━━━━━ Input records ━━━━━
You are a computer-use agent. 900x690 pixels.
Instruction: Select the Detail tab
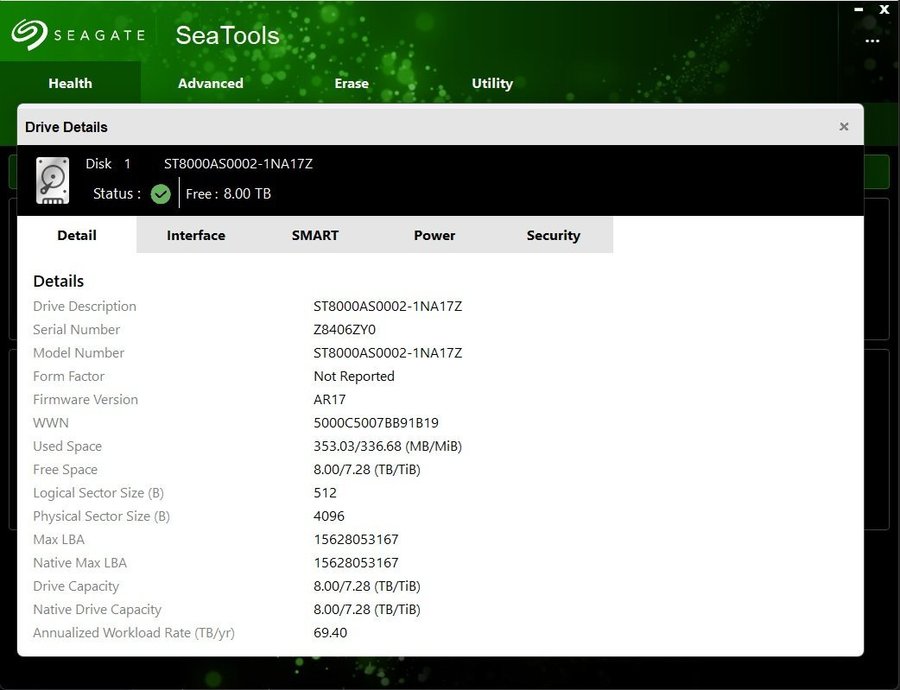click(x=77, y=236)
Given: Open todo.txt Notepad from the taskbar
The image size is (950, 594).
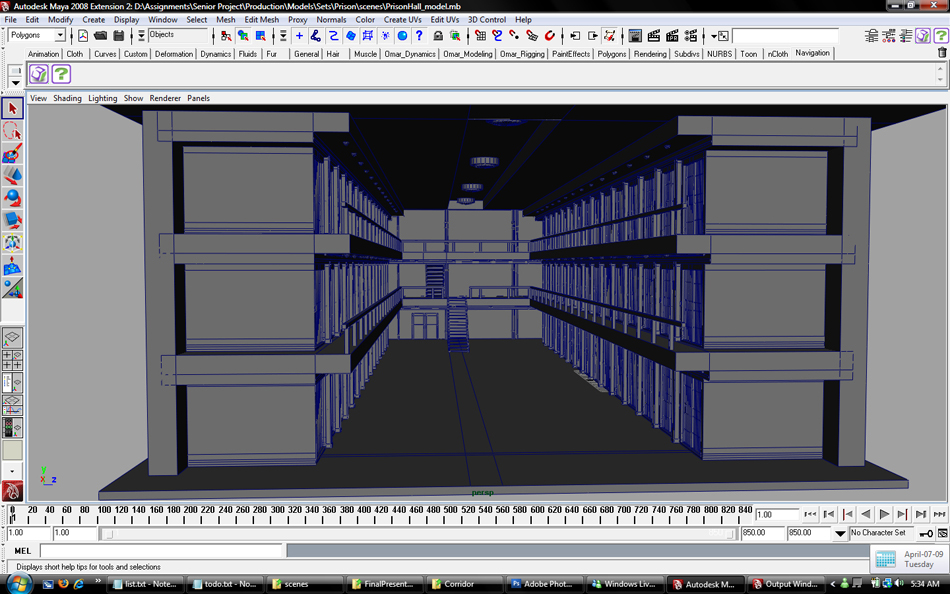Looking at the screenshot, I should (224, 584).
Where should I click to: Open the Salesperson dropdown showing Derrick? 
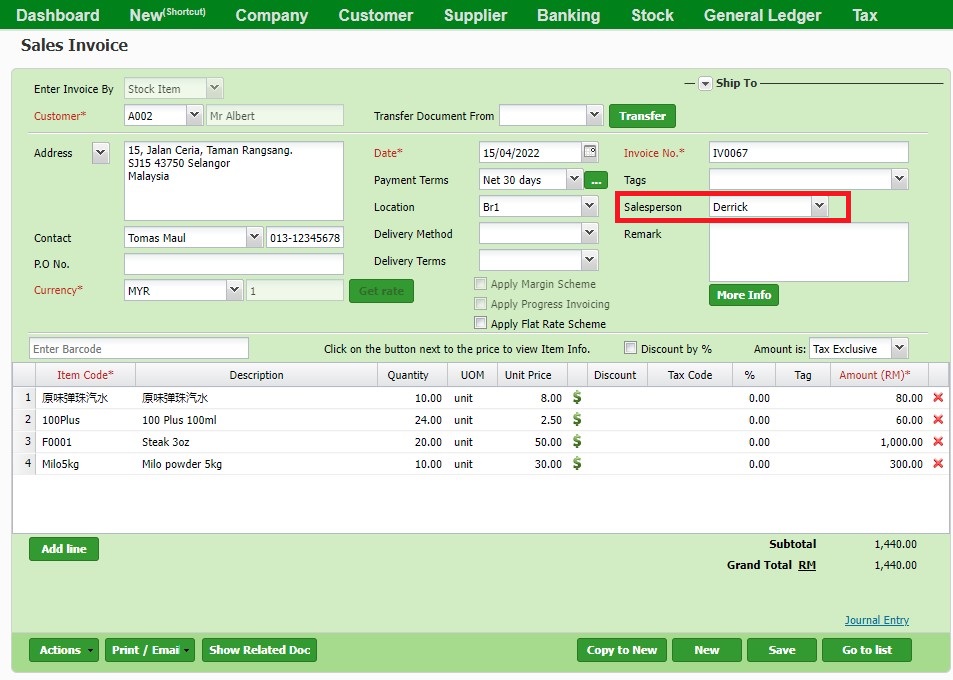818,207
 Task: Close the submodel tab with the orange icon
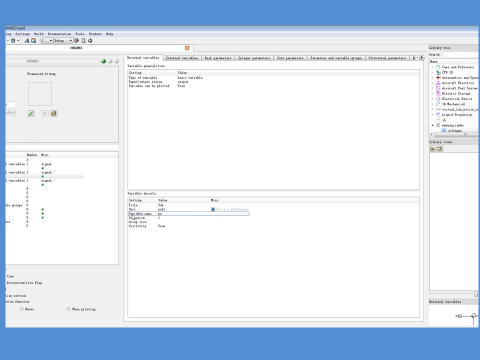point(187,48)
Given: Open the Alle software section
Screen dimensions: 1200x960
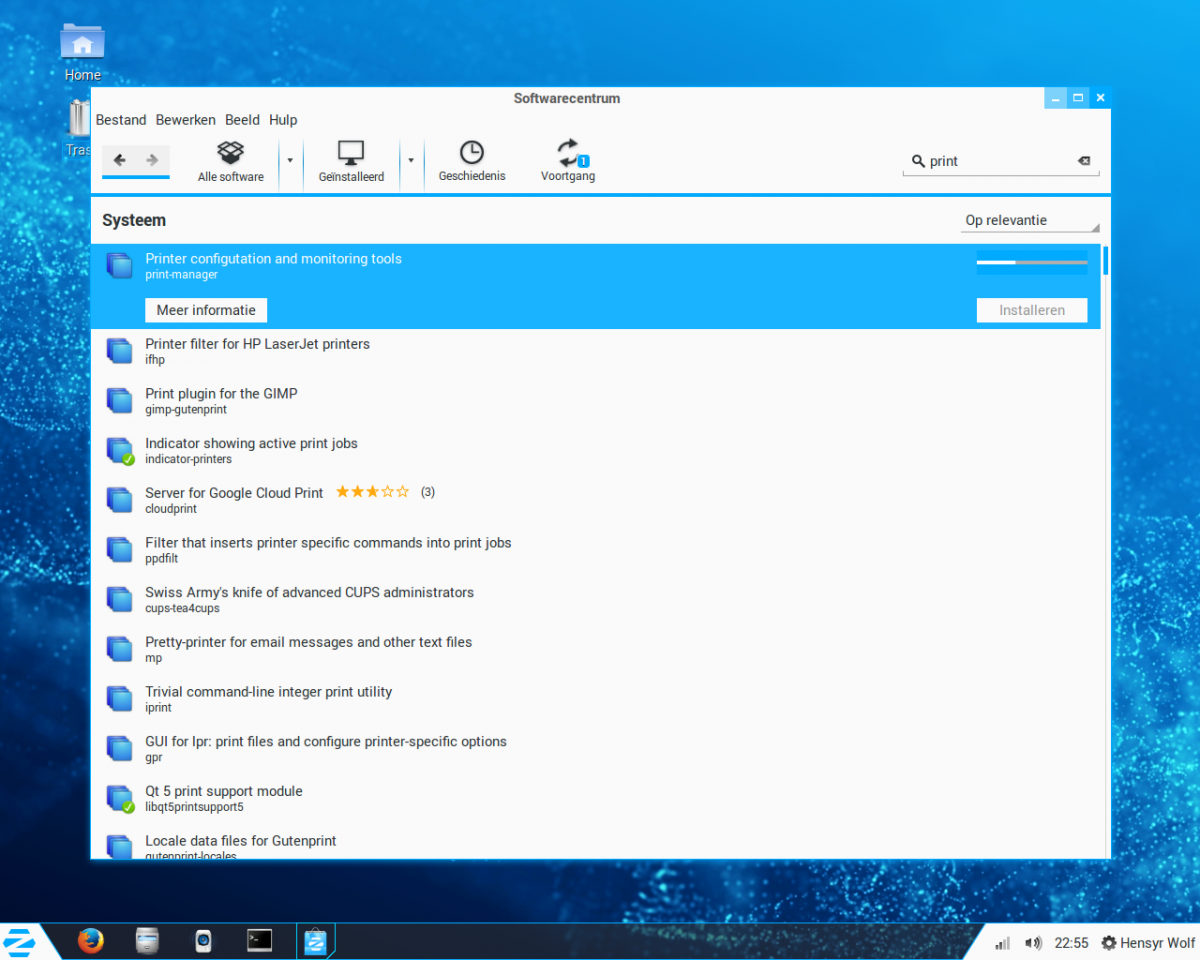Looking at the screenshot, I should point(231,162).
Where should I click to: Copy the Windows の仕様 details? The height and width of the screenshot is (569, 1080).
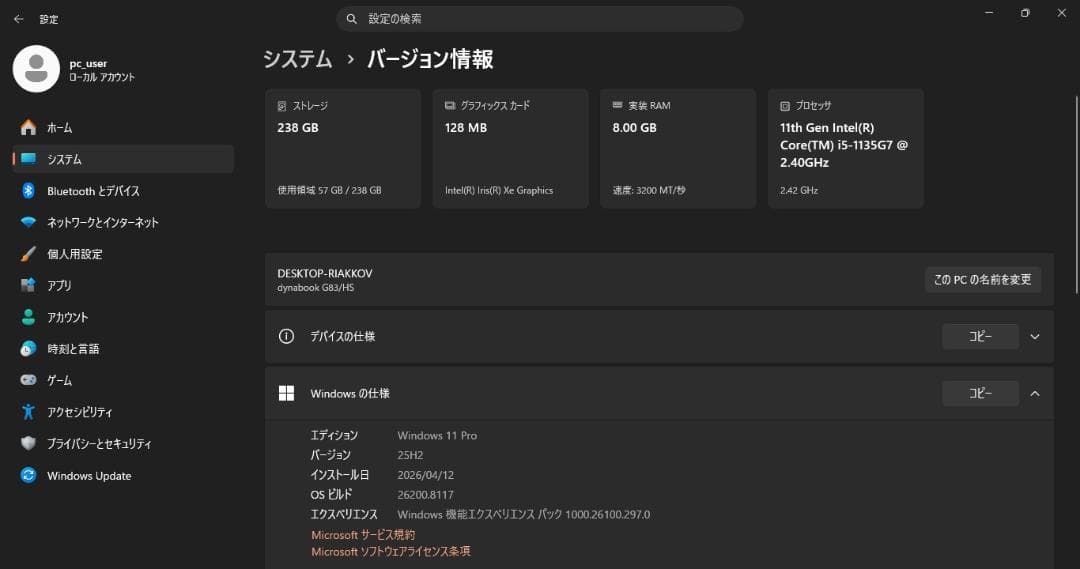[x=980, y=393]
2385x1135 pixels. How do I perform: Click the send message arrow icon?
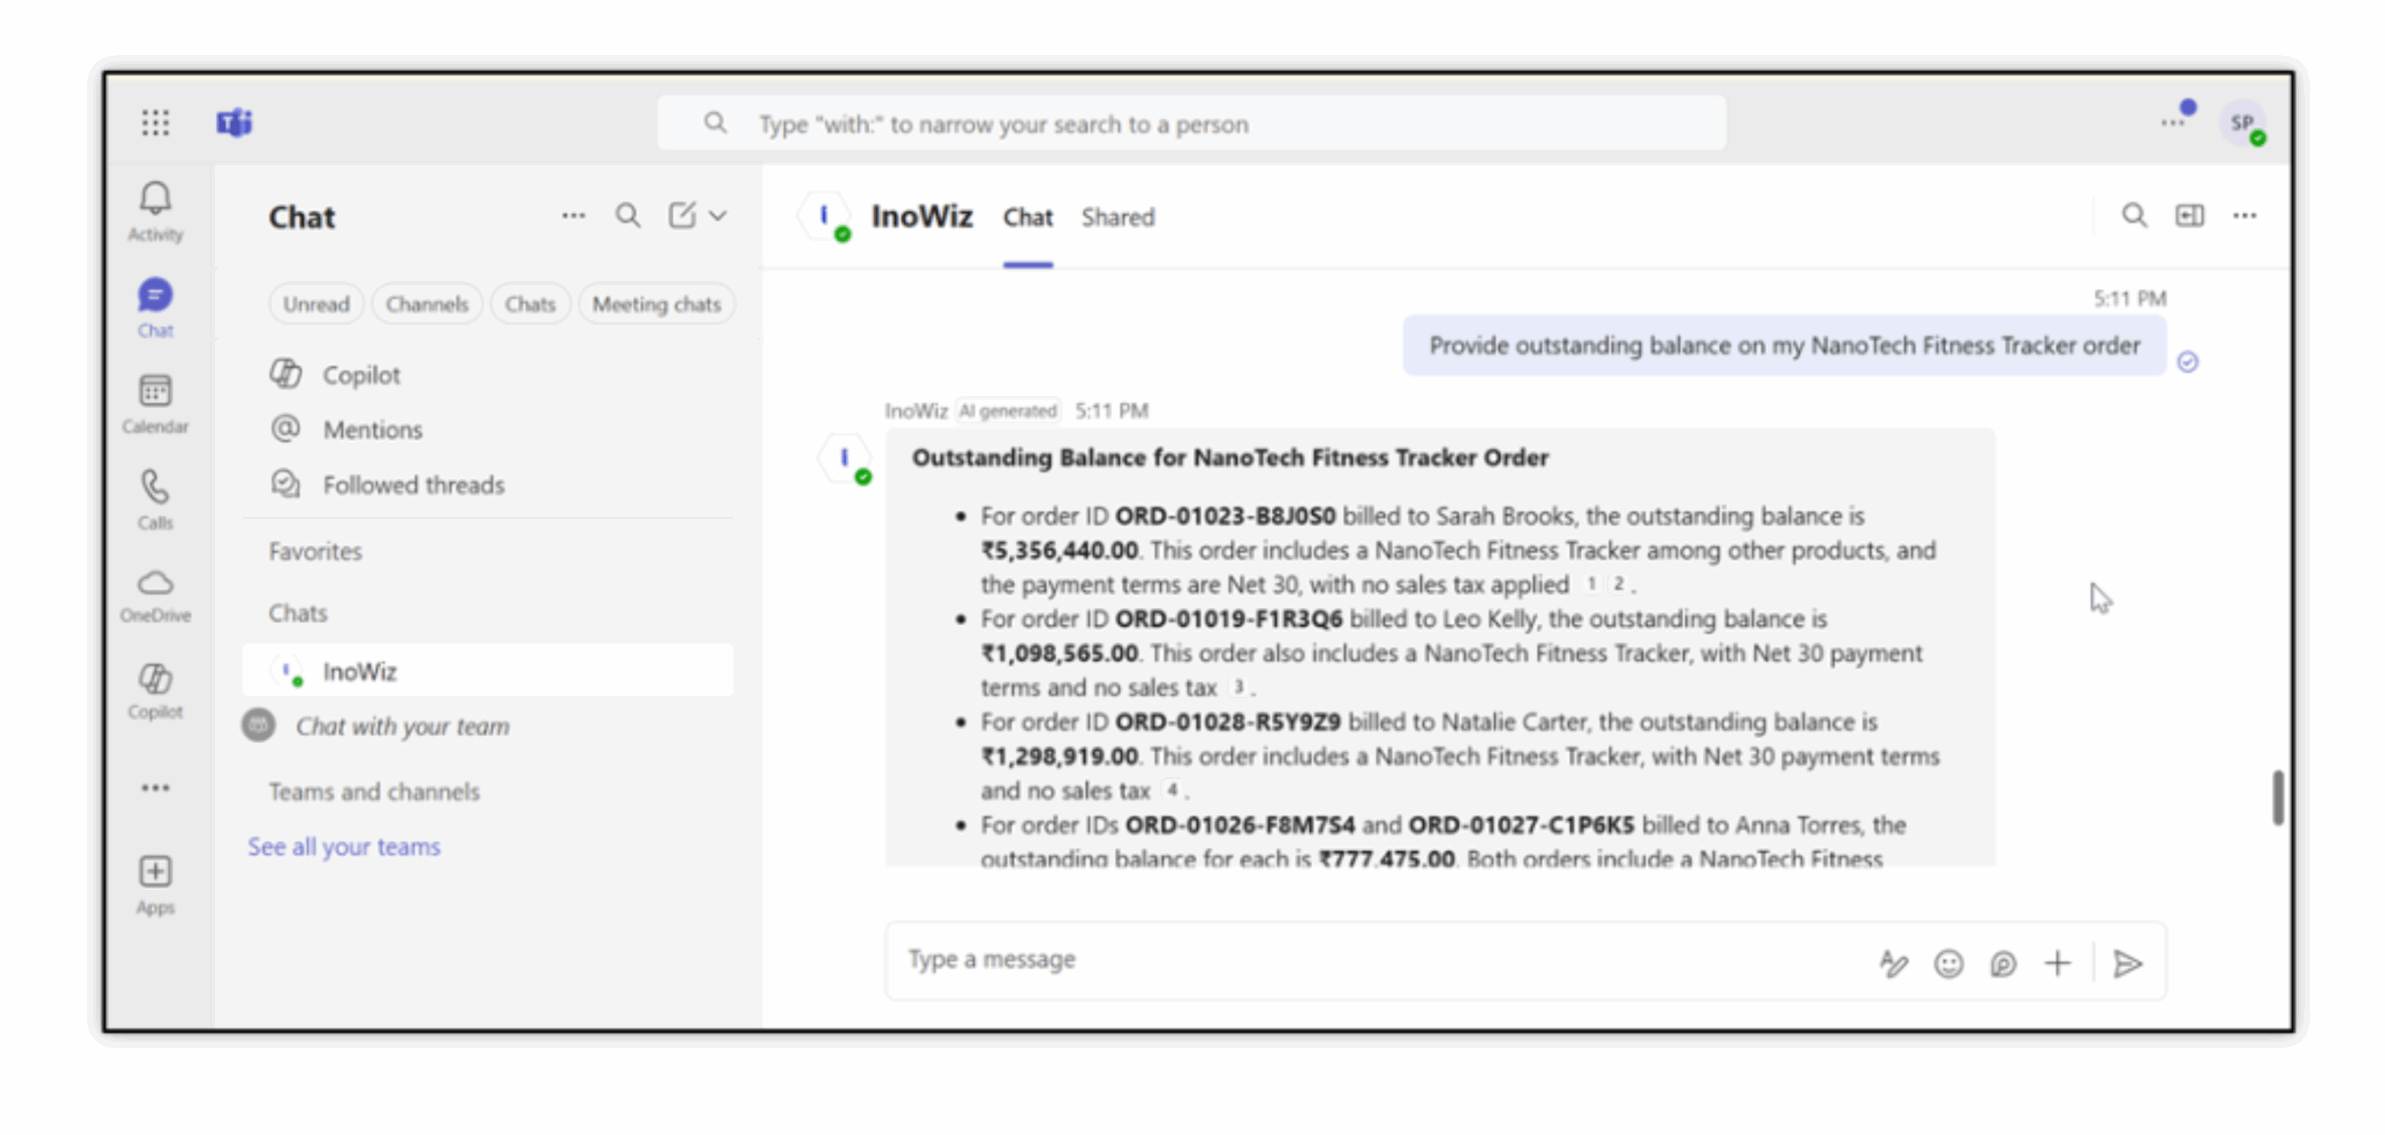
━━━━━
→ Objective
In the rows above, from the line containing "Given: Open todo.txt Notepad from the taskbar" up to and including the final row, switch every "Given" to "Goal" and leave all other text unchanged. Give back only those lines, without the pictures.

→ Result for this exercise
Goal: Open todo.txt Notepad from the taskbar
The image size is (950, 594).
Looking at the screenshot, I should (224, 584).
Where should I click to: Open the Salesperson dropdown showing Derrick? 
818,207
 Task: Close the submodel tab with the orange icon
point(187,48)
Goal: Open the Alle software section
Screen dimensions: 1200x960
Looking at the screenshot, I should point(231,162).
Where should I click to: Copy the Windows の仕様 details? The height and width of the screenshot is (569, 1080).
[x=980, y=393]
2385x1135 pixels. How do I perform: Click the send message arrow icon?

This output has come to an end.